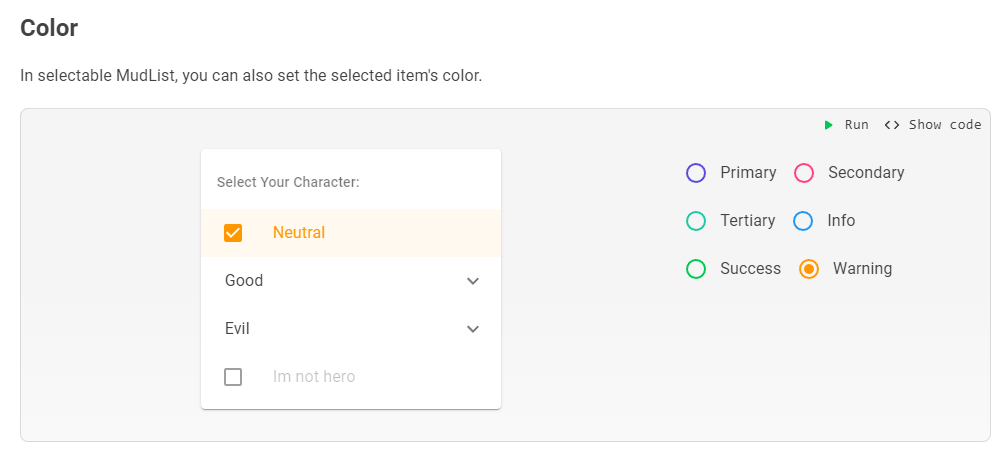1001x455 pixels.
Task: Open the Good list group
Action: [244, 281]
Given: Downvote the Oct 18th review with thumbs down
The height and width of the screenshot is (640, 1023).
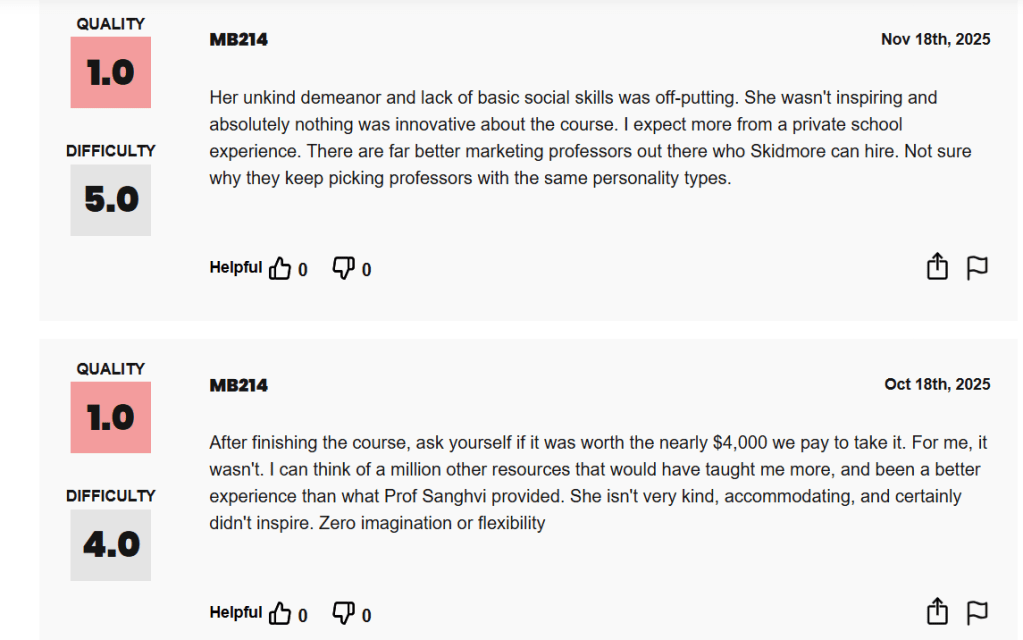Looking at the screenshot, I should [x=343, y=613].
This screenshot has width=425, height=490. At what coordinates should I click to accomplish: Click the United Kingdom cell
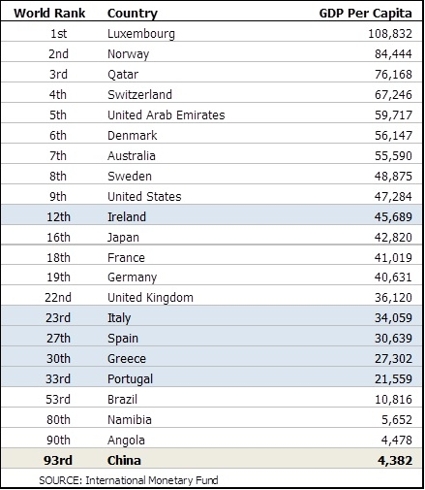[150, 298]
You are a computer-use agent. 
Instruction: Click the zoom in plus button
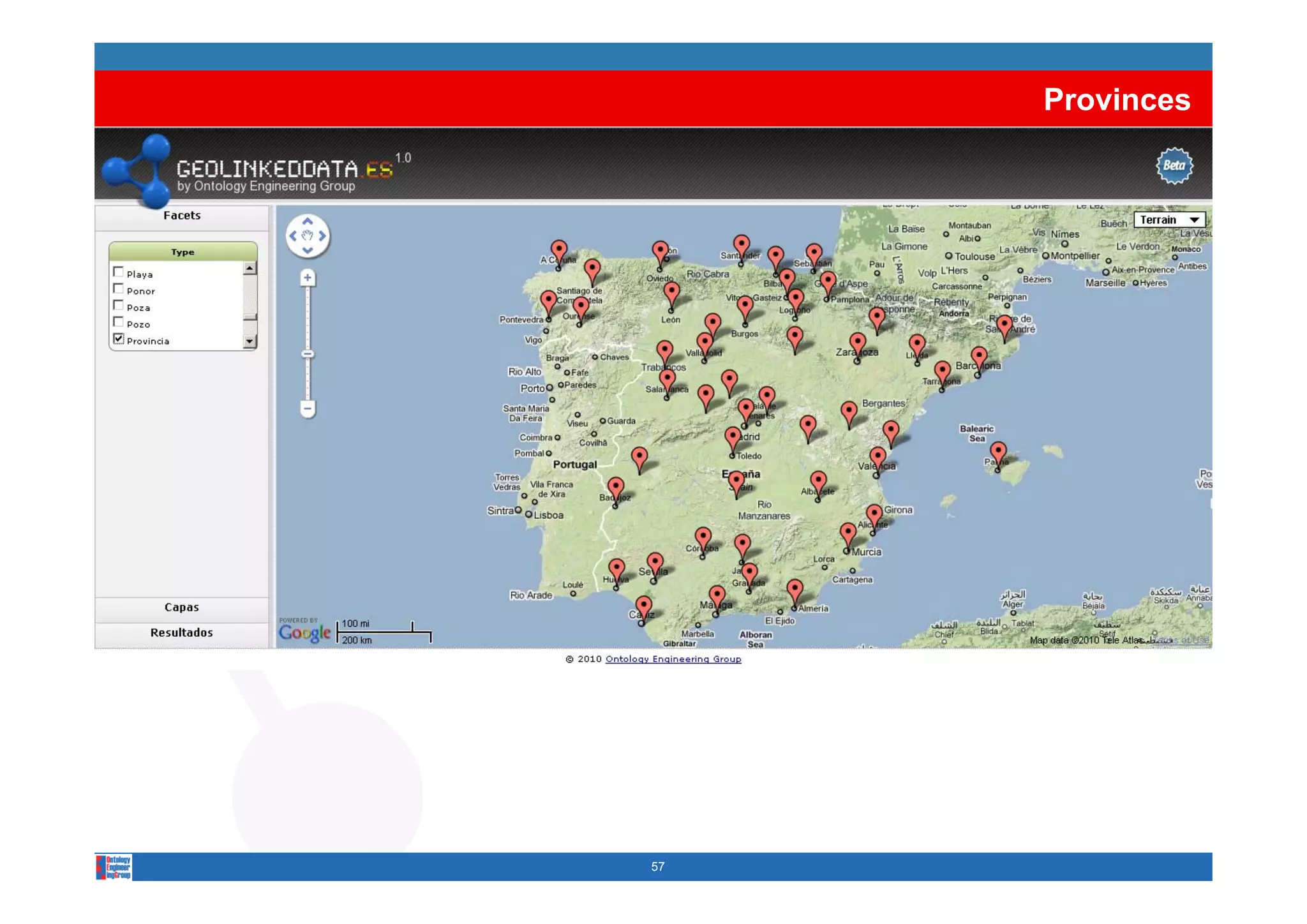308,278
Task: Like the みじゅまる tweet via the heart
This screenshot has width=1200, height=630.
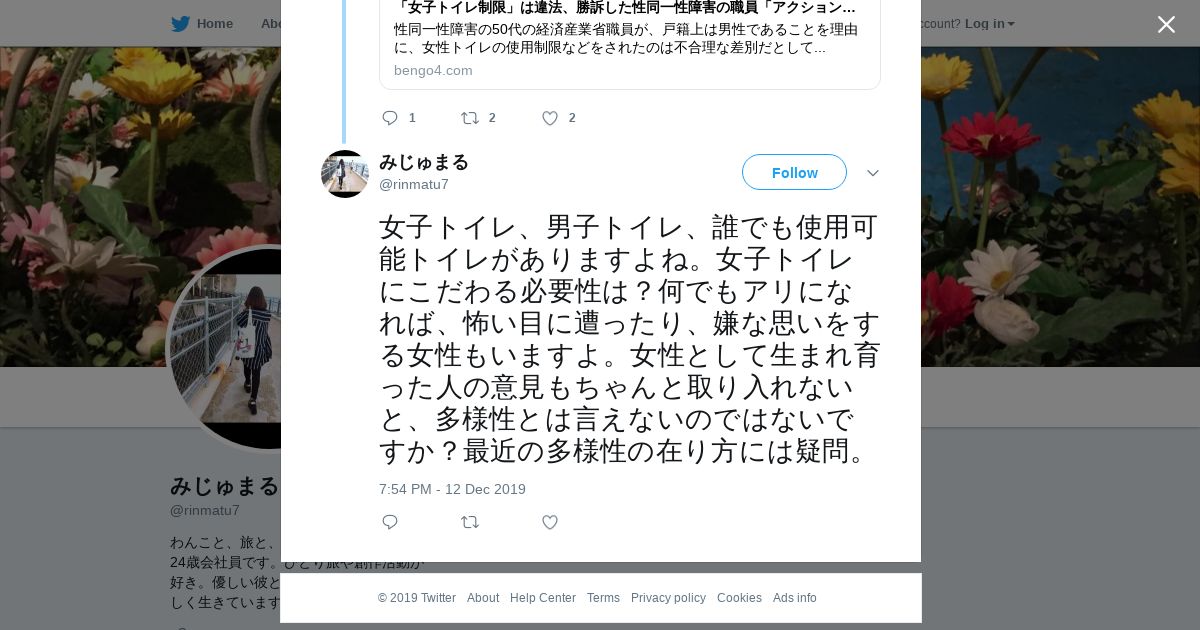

——————

Put every line of the records above into a numbered list, skipping any blank lines. Leave the pictures out of your list.

1. 1001x455 pixels.
2. Task: Open the Good list group
3. Action: [244, 281]
4. Given: Downvote the Oct 18th review with thumbs down
5. The height and width of the screenshot is (640, 1023).
6. Looking at the screenshot, I should [x=343, y=613].
7. This screenshot has width=425, height=490. At what coordinates should I click to accomplish: Click the United Kingdom cell
8. [150, 298]
9. You are a computer-use agent. 
10. Instruction: Click the zoom in plus button
11. 308,278
12. Task: Like the みじゅまる tweet via the heart
13. This screenshot has width=1200, height=630.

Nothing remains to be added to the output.